Transcribe the records below exactly as they appear.
-- Opening Marker --
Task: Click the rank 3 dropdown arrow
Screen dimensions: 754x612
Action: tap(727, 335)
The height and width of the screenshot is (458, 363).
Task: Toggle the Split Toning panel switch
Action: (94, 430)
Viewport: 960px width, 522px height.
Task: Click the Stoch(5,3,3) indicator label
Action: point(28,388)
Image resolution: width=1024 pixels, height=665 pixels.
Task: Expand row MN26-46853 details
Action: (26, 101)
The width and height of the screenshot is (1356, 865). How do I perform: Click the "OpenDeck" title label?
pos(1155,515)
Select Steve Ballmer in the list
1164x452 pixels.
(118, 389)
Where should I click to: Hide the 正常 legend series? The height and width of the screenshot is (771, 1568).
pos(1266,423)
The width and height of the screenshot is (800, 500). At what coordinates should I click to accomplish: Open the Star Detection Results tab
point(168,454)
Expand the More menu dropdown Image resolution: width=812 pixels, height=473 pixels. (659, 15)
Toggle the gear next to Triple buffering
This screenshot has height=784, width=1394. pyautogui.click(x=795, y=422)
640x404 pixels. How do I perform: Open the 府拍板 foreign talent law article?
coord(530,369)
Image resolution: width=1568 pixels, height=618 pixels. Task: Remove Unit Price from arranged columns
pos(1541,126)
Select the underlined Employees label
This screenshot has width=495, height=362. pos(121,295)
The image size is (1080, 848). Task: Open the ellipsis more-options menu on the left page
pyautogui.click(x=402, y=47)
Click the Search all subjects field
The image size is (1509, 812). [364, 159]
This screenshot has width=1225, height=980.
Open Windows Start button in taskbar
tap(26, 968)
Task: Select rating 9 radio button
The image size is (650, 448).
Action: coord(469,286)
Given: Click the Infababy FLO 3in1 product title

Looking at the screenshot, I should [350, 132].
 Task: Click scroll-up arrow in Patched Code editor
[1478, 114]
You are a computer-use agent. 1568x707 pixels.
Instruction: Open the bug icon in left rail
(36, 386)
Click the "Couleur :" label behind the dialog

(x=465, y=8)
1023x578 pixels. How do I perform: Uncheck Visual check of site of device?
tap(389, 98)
-- Closing Marker --
> **EXERCISE RESPONSE**:
Task: Click the rank 3 dropdown arrow
Screen dimensions: 754x612
Action: tap(727, 335)
The height and width of the screenshot is (458, 363).
Task: Toggle the Split Toning panel switch
Action: (94, 430)
Viewport: 960px width, 522px height.
Task: Click the Stoch(5,3,3) indicator label
Action: point(28,388)
Image resolution: width=1024 pixels, height=665 pixels.
Task: Expand row MN26-46853 details
Action: (26, 101)
The width and height of the screenshot is (1356, 865). How do I perform: Click the "OpenDeck" title label?
pos(1155,515)
Select Steve Ballmer in the list
1164x452 pixels.
(118, 389)
Where should I click to: Hide the 正常 legend series? The height and width of the screenshot is (771, 1568).
pos(1266,423)
The width and height of the screenshot is (800, 500). At what coordinates should I click to accomplish: Open the Star Detection Results tab
point(168,454)
Expand the More menu dropdown Image resolution: width=812 pixels, height=473 pixels. (659, 15)
Toggle the gear next to Triple buffering
This screenshot has height=784, width=1394. pyautogui.click(x=795, y=422)
640x404 pixels. How do I perform: Open the 府拍板 foreign talent law article?
coord(530,369)
Image resolution: width=1568 pixels, height=618 pixels. Task: Remove Unit Price from arranged columns
pos(1541,126)
Select the underlined Employees label
This screenshot has width=495, height=362. pos(121,295)
The image size is (1080, 848). Task: Open the ellipsis more-options menu on the left page
pyautogui.click(x=402, y=47)
Click the Search all subjects field
The image size is (1509, 812). [364, 159]
This screenshot has width=1225, height=980.
Open Windows Start button in taskbar
tap(26, 968)
Task: Select rating 9 radio button
The image size is (650, 448).
Action: coord(469,286)
Given: Click the Infababy FLO 3in1 product title

Looking at the screenshot, I should [350, 132].
 Task: Click scroll-up arrow in Patched Code editor
[1478, 114]
You are a computer-use agent. 1568x707 pixels.
Instruction: Open the bug icon in left rail
(36, 386)
Click the "Couleur :" label behind the dialog

(x=465, y=8)
1023x578 pixels. How do I perform: Uncheck Visual check of site of device?
tap(389, 98)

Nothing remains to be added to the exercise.